Headline
MEWASPADAI PEREDARAN UANG PALSU MENJELANG DAN PASCA IDUL FITRI

Peredaran uang rupiah palsu merupakan tindak kejahatan yang memanfaatkan momen-momen tertentu terutama momen hari raya Idul Fitri yang menyedot dan sekaligus mentransformasikan berbagai aktivitas perekonomian masyarakat.

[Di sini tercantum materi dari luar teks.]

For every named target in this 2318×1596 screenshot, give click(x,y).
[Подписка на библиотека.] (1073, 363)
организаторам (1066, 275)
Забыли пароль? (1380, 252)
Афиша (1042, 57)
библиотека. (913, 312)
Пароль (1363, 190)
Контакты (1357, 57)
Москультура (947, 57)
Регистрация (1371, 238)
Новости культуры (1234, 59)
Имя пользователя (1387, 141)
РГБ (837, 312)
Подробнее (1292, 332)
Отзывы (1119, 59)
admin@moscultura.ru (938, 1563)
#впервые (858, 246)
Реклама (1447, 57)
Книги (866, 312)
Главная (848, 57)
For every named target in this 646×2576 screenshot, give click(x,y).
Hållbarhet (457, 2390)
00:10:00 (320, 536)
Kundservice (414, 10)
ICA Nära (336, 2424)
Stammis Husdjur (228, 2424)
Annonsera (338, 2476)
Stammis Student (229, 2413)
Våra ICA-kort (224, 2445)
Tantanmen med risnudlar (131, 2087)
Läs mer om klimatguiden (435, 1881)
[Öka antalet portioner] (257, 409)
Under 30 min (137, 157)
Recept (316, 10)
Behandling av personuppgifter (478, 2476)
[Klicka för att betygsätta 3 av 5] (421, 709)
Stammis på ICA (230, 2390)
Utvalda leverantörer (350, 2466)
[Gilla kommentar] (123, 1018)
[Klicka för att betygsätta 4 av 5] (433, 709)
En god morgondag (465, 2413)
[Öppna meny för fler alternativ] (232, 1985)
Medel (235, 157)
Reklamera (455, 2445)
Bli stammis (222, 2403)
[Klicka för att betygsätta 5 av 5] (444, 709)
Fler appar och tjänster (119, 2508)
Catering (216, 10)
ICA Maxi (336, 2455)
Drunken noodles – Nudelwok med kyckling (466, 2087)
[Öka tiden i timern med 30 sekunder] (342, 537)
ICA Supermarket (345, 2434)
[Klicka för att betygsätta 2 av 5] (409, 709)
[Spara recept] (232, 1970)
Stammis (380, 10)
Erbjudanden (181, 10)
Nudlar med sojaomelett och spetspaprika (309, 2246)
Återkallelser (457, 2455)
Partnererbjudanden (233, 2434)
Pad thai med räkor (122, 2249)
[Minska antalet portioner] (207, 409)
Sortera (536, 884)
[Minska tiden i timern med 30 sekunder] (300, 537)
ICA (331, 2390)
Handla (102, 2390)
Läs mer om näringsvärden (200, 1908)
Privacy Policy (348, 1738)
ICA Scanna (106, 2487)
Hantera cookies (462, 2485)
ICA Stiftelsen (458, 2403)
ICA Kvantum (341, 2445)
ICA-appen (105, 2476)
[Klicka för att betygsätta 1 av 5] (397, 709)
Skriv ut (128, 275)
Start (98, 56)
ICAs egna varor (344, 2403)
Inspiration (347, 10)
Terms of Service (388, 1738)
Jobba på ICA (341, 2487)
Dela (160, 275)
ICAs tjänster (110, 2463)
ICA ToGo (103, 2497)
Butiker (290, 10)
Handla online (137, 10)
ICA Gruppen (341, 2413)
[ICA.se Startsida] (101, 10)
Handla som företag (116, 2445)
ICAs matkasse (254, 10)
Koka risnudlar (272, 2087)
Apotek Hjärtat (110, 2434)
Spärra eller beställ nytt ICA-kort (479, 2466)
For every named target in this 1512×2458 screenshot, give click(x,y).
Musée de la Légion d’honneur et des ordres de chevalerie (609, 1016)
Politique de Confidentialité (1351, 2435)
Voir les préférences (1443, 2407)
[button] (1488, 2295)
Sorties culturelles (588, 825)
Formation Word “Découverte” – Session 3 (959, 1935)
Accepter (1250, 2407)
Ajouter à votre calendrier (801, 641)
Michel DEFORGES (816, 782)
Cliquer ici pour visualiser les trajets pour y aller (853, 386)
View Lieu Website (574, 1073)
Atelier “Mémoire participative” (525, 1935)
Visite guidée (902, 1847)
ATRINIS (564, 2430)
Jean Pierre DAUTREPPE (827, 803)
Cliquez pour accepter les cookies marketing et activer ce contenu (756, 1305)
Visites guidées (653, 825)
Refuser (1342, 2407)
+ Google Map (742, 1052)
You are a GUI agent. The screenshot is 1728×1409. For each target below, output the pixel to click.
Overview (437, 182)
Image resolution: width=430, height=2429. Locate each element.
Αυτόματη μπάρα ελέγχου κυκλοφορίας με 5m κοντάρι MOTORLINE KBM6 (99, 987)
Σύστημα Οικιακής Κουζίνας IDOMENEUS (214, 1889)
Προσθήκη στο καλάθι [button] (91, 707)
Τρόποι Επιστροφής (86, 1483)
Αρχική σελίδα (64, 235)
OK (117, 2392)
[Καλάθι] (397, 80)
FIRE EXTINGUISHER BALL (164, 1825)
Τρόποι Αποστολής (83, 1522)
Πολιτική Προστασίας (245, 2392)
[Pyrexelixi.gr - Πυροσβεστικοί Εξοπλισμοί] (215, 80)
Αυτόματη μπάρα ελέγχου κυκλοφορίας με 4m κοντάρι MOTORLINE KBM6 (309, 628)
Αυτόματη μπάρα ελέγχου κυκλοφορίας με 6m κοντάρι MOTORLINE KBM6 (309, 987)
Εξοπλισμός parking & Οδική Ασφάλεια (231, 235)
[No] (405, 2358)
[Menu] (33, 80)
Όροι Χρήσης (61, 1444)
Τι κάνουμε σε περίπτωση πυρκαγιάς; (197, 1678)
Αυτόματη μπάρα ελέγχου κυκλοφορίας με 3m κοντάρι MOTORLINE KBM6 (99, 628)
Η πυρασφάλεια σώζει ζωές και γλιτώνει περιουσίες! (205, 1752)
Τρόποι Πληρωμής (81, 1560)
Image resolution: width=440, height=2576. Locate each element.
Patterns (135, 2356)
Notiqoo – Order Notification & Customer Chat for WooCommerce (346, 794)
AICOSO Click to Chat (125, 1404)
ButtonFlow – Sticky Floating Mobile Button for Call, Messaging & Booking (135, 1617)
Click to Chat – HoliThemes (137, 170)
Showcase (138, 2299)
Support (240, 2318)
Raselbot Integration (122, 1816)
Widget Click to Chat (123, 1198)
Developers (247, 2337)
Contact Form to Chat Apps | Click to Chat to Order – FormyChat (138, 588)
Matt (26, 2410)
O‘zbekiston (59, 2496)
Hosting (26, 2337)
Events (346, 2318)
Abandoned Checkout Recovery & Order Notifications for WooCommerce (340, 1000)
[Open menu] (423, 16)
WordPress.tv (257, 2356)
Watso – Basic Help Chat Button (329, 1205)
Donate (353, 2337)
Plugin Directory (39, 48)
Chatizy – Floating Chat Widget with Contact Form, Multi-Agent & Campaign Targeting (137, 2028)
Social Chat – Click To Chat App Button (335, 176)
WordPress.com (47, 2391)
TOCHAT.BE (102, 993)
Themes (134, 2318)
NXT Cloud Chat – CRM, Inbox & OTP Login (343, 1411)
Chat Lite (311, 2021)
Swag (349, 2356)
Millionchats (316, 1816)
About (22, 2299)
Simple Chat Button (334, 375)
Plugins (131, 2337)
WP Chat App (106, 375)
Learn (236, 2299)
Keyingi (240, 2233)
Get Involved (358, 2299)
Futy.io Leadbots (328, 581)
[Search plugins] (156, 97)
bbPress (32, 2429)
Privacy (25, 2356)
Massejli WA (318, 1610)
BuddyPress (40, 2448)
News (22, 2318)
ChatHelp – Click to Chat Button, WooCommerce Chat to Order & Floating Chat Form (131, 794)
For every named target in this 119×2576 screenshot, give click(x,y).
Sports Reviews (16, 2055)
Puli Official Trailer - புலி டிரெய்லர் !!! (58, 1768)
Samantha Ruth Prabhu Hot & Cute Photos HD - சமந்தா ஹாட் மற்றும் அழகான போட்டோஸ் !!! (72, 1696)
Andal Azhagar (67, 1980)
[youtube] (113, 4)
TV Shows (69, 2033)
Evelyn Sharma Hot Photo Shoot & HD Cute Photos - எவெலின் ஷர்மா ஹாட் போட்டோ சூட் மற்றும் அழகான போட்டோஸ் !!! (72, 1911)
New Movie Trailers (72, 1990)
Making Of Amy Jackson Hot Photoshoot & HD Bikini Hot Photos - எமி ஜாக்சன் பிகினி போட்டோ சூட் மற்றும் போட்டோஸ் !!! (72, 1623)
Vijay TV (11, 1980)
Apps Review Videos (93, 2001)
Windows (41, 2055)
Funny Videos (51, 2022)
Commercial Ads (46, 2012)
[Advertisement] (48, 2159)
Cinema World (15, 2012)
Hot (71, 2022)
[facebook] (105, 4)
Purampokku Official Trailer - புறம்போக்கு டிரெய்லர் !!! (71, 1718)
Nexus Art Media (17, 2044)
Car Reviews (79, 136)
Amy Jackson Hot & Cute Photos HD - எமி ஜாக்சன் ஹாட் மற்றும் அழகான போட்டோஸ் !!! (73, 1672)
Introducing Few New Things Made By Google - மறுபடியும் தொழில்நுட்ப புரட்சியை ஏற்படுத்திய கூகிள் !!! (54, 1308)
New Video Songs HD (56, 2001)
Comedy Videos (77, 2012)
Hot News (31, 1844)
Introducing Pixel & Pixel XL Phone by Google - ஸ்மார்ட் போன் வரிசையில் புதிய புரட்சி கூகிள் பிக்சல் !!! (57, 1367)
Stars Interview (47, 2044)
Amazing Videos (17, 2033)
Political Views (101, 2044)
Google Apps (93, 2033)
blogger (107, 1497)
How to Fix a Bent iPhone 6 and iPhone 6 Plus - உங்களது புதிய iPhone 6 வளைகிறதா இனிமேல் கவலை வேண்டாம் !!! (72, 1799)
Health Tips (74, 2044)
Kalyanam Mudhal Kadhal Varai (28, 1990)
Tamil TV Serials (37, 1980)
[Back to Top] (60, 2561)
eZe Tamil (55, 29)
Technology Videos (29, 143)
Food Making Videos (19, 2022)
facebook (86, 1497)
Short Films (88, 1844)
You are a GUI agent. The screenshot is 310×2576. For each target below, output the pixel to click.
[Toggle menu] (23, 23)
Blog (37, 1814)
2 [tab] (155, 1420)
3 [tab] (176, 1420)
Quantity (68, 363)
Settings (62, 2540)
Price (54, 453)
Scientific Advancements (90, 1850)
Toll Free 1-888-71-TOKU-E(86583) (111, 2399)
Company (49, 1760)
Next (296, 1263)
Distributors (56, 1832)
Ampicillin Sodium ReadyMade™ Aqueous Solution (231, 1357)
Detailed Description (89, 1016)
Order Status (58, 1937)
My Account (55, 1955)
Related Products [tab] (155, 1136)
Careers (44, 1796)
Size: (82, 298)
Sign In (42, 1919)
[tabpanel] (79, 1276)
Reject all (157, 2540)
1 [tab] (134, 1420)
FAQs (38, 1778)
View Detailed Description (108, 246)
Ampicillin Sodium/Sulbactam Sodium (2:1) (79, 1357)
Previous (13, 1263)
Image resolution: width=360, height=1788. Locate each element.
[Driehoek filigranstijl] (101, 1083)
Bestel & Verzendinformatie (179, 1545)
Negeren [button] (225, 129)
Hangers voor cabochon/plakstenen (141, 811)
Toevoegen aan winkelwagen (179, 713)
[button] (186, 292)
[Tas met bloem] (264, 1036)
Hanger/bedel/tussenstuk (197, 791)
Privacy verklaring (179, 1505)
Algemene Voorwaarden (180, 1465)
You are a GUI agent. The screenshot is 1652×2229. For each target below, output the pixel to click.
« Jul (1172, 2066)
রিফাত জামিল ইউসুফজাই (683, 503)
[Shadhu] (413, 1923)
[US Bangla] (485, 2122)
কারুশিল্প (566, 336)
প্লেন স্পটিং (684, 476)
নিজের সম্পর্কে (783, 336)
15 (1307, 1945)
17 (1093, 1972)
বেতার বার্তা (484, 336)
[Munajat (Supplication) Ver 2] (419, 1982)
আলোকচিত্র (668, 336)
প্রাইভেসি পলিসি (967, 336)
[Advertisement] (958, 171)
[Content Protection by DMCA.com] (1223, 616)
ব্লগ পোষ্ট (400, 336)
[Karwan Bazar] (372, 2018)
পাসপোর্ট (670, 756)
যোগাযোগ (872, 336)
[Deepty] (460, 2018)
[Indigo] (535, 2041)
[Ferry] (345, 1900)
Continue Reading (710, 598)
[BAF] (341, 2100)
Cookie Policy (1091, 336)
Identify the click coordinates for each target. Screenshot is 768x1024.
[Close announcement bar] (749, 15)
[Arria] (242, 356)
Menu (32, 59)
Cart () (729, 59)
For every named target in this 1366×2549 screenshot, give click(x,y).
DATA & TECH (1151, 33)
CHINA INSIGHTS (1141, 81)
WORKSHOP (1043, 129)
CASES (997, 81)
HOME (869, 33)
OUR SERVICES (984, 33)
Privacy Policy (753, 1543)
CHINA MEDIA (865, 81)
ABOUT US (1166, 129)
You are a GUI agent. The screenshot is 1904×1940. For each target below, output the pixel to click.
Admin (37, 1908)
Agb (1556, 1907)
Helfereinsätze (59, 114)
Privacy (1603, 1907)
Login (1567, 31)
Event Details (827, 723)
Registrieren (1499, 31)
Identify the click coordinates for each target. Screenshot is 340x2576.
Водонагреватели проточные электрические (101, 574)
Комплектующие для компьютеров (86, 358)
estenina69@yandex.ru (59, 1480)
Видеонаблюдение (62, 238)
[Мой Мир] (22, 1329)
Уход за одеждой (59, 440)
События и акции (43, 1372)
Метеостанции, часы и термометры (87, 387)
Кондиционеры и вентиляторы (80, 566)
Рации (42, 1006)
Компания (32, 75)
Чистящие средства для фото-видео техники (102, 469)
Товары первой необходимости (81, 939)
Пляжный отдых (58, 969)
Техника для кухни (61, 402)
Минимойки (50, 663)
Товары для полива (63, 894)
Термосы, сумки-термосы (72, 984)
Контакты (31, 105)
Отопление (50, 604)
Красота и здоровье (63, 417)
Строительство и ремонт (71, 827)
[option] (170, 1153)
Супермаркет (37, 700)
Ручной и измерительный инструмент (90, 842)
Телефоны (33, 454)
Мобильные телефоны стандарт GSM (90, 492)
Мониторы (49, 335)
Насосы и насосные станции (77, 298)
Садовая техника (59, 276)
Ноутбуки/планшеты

Selama kurun waktu 2017 Secara kuantitas, terjadi fluktuasi peredaran uang palsu, dimana pada bulan Mei 2017 sebanyak 10 kasus, April 5 kasus, Maret 4 Kasus dan Pebruari 6 Kasus serta Januari sebanyak 3 kasus. kecenderungan peningkatan peredaran uang palsu terjadi pada bulan Januari dan Pebruari 2017 (9 kasus) serta Mei 2017 (10 kasus), hal tersebut dimungkinkan karena pada bulan Januari s.d Februari bersamaan waktunya dengan proses pelaksanaan Pemilukada serentak beberapa daerah di Indonesia sehingga peredaran uang palsu diduga ada korelesi dengan kepentingan politik. Sedangkan meningkatnya peredaran uang palsu yang terjadi pada bulan Mei 2017 diprediksi karena pelaku memanfaatkan momentum bulan puasa dan Idul Fitri yang akan datang untuk tujuan atau kepentingan ekonomi.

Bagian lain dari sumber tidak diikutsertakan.